健太さんは、詐欺被害のトラウマと経済的挫折を乗り越えるため、さっそく市の主催する金融リテラシー講座に通うことにしました。彼の心には、父親の期待に応えたいという思いと、自分の過ちを償いたいという決意が芽生えていました。親子関係は徐々に回復し、相互理解への道が開かれつつあります。

しかし、失った500万円は夫婦にとってあまりに大きな金額でした。65歳で引退と考えていた老後プランを考えなおしているところです。

今回のような詐欺は、弱った人の心につけこんできます。身を守るためには「そんなに簡単に稼げる方法はない」という当たり前のことを理解すること。そして、何かの契約をする場合には、信頼できる相手かをしっかり見極めることが基本中の基本です。

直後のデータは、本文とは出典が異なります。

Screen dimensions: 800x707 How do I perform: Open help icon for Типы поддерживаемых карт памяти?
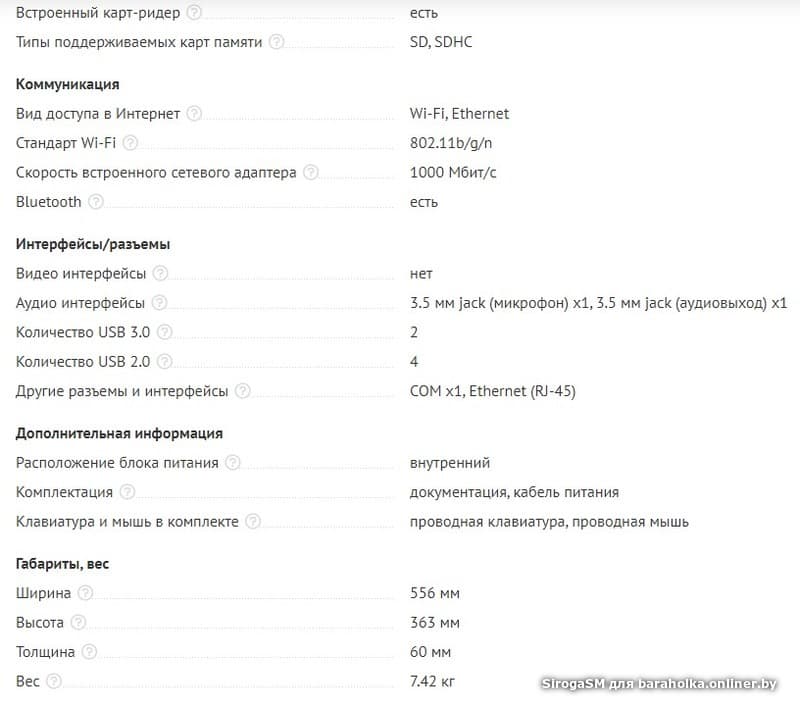coord(276,41)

詐欺の手口は年々巧妙化しており、親子で情報を共有し学び合う姿勢が大切です。また、家族だからこそ遠慮せずに、金銭トラブルの予防と対策について話し合う機会を定期的に持ちましょう。困ったときは、すぐに専門家や公的機関に相談することも重要です。

また、親世代の老後資金は、しっかりと自己防衛する必要があります。家族といえども預貯金口座の管理を厳重にし、必要に応じて引出限度額の設定や、老後資金用の別口座開設を検討するのもよいでしょう。